* _Exercise task a_:
Echo back the records, everything from the line containing "Click the Sam Morgan name on first tweet" down to the line containing "Action: click(19, 260)", with both of those lines included.

* _Passage provided_:
★ ★ ★

The battery assembly 12 and the control circuit 13 are arranged in the mounting cavity 112, the control circuit 13 is arranged at one end of the battery assembly 12 close to the accommodating cavity 111, and the control circuit 13 is electrically connected with both the battery assembly 12 and the heating element assembly 14. The battery assembly 12 is used for supplying power to the heating element assembly 14, and the control circuit 13 is used for controlling the start and stop of electromagnetic induction heating of the heating element assembly 14 and controlling parameters such as heating power, temperature and the like.

Referring to fig. 2 to 4, fig. 3a is a schematic structural view of a view angle of the heat generating body assembly 14, fig. 3b is a schematic structural view of another view angle of the heat generating body assembly 14, and fig. 4 is a schematic sectional structural view of the heat generating body assembly 14.

The heat generating body assembly 14 includes a first heat generating member 141, a coil 142, a first insulating layer 143, a second insulating layer 144, a first conductive member 145, and a second conductive member 150. In this embodiment, the first heat generating element 141 comprises a heat generating portion 1411 for electromagnetic induction heating of the aerosol generating substrate 20 and a connection portion 1412 for fixation of the first heat generating element 141. The connection portion 1412 is fixed at one end of the accommodating cavity 111 close to the mounting cavity 112, for example, a bottom wall of the accommodating cavity 111 close to the one end of the mounting cavity 112 has a socket into which the connection portion 1412 is inserted, and the heat generating portion 1411 is located at one end of the connection portion 1412 close to the opening 1111.

In one embodiment, the heat generating body assembly 14 further includes a mounting seat 1413, the shape of the mounting seat 1413 is not limited, and the material may be organic or inorganic material having a melting point higher than 160 degrees or more, for example, may be Polyetheretherketone (PEEK) material. The wall of the mounting cavity 112 has a through hole as a mounting hole, and the connecting portion 1412 passes through the mounting hole and is fixed to the mounting base 1413 by an adhesive, which may be a high temperature resistant glue, such as resin. The heat generating body assembly 14 is mounted in the socket at the bottom of the accommodating chamber 111 through the mounting base 1413. In the present embodiment, the mounting base 1413 is made of ceramic and is sintered and fixed integrally with the first heat generating element.

★ ★ ★

Extracted data entries
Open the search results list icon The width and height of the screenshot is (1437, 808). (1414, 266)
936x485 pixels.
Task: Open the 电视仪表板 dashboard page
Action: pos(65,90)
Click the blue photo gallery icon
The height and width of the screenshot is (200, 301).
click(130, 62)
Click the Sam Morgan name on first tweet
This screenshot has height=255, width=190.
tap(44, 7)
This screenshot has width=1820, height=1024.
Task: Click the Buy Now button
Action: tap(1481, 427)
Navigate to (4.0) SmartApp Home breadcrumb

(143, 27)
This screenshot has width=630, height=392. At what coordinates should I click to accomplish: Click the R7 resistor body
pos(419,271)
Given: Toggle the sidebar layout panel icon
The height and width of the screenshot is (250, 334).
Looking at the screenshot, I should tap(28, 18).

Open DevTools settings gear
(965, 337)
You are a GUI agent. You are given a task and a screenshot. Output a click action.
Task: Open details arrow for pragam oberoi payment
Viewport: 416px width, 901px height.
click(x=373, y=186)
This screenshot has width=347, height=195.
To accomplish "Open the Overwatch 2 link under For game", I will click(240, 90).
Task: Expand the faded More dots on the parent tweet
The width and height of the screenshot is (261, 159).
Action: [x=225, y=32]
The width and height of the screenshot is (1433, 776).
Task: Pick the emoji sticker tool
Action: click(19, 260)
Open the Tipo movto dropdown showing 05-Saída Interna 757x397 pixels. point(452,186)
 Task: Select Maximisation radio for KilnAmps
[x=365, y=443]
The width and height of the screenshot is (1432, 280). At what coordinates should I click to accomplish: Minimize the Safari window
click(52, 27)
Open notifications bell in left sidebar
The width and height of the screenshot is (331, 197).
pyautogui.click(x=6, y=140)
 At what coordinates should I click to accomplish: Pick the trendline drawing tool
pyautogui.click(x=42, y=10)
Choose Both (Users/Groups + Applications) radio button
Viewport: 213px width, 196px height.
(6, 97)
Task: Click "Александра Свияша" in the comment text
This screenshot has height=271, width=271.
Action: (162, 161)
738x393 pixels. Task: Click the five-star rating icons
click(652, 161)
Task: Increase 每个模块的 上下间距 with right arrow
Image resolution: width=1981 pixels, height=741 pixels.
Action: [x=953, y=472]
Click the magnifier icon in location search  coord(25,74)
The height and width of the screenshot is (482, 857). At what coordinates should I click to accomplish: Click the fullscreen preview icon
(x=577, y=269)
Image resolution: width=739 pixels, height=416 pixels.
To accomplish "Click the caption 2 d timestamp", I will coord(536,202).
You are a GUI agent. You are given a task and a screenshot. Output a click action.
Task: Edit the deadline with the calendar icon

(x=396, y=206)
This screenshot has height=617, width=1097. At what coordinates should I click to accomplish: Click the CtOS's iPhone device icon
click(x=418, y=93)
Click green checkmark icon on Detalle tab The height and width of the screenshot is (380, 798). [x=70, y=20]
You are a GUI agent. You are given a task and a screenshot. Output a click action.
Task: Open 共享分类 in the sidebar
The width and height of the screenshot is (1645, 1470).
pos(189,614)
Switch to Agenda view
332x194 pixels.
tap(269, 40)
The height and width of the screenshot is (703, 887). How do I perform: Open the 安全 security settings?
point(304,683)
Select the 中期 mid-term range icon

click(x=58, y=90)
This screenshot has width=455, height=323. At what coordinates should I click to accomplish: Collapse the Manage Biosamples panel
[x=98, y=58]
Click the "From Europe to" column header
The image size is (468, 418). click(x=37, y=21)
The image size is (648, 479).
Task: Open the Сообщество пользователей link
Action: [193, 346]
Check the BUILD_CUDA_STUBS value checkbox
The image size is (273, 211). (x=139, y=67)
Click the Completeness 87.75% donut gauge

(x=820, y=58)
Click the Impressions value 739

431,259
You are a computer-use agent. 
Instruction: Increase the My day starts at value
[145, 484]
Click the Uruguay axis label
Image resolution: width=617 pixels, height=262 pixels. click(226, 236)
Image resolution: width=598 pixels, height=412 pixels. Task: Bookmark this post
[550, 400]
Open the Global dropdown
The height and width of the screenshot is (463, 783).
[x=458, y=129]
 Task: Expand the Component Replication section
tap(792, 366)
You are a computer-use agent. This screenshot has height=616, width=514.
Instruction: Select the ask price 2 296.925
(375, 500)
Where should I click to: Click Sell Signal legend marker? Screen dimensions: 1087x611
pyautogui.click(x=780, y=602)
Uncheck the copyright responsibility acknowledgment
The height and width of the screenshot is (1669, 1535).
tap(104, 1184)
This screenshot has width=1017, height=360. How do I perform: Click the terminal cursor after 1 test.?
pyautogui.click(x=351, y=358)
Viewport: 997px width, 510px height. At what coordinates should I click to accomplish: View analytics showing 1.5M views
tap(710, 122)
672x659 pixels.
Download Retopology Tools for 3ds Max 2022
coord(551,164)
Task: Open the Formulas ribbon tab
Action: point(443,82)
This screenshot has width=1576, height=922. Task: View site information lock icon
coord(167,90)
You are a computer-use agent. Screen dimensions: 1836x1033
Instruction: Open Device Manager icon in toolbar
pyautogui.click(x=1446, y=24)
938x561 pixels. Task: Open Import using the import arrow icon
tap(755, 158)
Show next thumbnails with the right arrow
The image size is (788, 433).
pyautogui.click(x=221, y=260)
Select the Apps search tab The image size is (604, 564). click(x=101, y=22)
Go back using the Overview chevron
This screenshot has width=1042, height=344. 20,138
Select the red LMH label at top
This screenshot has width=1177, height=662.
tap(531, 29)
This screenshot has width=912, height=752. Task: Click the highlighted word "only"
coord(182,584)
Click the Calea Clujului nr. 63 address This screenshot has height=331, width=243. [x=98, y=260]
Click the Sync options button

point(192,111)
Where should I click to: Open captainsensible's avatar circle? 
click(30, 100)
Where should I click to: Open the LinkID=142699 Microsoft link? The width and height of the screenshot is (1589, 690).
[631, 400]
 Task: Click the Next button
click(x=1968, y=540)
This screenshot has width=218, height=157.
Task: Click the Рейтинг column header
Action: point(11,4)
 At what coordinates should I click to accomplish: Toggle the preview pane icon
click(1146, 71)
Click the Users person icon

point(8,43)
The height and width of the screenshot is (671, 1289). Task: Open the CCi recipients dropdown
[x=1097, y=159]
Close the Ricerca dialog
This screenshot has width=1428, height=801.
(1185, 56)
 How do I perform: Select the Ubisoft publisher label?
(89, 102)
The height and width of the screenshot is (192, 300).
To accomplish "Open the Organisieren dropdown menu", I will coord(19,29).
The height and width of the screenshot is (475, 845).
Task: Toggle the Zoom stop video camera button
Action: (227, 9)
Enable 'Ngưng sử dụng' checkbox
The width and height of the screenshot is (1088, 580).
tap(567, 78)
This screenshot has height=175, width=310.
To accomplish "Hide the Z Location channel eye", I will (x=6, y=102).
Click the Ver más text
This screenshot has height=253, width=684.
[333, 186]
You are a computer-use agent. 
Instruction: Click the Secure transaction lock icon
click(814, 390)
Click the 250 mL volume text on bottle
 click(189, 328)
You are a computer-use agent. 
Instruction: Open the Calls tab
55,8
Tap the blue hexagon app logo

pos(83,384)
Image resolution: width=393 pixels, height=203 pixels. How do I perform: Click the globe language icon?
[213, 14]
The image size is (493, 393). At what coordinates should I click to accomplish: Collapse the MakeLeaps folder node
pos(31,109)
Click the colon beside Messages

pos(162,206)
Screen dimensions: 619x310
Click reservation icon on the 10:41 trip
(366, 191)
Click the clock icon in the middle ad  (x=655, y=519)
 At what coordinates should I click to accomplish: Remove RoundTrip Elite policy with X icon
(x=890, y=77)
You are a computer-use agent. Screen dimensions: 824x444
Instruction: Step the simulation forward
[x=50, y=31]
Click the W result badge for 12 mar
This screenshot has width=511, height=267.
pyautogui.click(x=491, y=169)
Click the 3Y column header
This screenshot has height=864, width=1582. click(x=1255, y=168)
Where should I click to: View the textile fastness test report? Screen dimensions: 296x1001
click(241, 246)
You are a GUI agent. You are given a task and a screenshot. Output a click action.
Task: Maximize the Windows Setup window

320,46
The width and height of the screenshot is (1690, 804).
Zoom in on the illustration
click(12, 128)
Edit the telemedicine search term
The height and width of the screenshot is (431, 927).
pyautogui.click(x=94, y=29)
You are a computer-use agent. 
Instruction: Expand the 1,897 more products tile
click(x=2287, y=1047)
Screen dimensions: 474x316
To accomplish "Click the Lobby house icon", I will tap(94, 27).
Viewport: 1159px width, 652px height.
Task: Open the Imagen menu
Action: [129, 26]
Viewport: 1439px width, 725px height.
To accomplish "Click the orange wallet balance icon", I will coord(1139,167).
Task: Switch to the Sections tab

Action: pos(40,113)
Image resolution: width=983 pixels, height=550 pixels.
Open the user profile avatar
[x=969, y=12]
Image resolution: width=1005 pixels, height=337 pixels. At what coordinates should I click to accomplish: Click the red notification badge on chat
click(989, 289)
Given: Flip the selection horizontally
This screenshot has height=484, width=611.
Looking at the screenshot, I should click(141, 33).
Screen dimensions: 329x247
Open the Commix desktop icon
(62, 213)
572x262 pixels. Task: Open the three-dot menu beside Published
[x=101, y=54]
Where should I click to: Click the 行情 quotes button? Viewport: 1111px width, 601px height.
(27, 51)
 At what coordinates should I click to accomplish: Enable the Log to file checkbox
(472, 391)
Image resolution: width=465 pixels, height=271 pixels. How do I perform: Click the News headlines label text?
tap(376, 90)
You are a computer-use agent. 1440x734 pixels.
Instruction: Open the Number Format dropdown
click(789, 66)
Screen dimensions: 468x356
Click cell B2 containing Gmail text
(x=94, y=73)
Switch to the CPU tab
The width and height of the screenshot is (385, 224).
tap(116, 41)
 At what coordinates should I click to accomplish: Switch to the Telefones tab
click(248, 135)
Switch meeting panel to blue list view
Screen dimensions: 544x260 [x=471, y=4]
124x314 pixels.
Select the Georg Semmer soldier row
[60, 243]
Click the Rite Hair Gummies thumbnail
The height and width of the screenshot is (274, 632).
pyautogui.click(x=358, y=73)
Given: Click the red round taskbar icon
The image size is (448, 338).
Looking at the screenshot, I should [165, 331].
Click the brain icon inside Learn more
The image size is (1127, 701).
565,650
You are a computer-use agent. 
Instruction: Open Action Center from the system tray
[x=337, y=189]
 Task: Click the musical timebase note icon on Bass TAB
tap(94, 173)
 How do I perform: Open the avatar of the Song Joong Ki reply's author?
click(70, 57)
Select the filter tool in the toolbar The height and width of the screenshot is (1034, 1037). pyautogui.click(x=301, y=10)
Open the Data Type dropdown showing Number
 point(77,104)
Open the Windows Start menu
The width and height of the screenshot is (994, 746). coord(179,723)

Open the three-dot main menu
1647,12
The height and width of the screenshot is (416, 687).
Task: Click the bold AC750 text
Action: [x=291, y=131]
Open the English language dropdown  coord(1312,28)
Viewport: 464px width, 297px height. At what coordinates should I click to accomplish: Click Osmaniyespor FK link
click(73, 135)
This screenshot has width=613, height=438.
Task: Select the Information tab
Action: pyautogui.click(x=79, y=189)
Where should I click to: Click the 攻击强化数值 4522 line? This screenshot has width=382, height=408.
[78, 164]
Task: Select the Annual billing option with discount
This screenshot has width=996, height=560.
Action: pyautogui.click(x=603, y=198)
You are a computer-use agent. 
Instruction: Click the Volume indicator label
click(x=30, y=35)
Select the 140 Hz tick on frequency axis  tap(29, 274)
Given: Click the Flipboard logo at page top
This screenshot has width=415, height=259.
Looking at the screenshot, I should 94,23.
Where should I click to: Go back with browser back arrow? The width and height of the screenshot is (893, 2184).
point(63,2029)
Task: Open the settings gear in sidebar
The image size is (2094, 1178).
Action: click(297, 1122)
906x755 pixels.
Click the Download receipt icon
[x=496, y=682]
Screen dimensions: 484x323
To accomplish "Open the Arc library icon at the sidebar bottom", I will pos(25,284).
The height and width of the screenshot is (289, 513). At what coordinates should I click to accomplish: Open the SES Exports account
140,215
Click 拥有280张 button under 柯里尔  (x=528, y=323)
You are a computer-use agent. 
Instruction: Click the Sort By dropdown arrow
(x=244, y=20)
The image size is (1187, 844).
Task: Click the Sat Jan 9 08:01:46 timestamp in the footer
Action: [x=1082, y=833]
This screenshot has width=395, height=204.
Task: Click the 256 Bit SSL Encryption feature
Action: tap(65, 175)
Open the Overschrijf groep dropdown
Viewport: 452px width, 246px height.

★ ★ ★

* _Exercise task b_:
Duplicate the heating assembly passage word for word, everything from "Referring to fig." down to "body assembly 14.".

* _Full solution a_:
Click the Sam Morgan name on first tweet
This screenshot has height=255, width=190.
tap(44, 7)
This screenshot has width=1820, height=1024.
Task: Click the Buy Now button
Action: tap(1481, 427)
Navigate to (4.0) SmartApp Home breadcrumb

(143, 27)
This screenshot has width=630, height=392. At what coordinates should I click to accomplish: Click the R7 resistor body
pos(419,271)
Given: Toggle the sidebar layout panel icon
The height and width of the screenshot is (250, 334).
Looking at the screenshot, I should tap(28, 18).

Open DevTools settings gear
(965, 337)
You are a GUI agent. You are given a task and a screenshot. Output a click action.
Task: Open details arrow for pragam oberoi payment
Viewport: 416px width, 901px height.
click(x=373, y=186)
This screenshot has width=347, height=195.
To accomplish "Open the Overwatch 2 link under For game", I will click(240, 90).
Task: Expand the faded More dots on the parent tweet
The width and height of the screenshot is (261, 159).
Action: [x=225, y=32]
The width and height of the screenshot is (1433, 776).
Task: Pick the emoji sticker tool
Action: click(19, 260)

* _Full solution b_:
Referring to fig. 2 to 4, fig. 3a is a schematic structural view of a view angle of the heat generating body assembly 14, fig. 3b is a schematic structural view of another view angle of the heat generating body assembly 14, and fig. 4 is a schematic sectional structural view of the heat generating body assembly 14.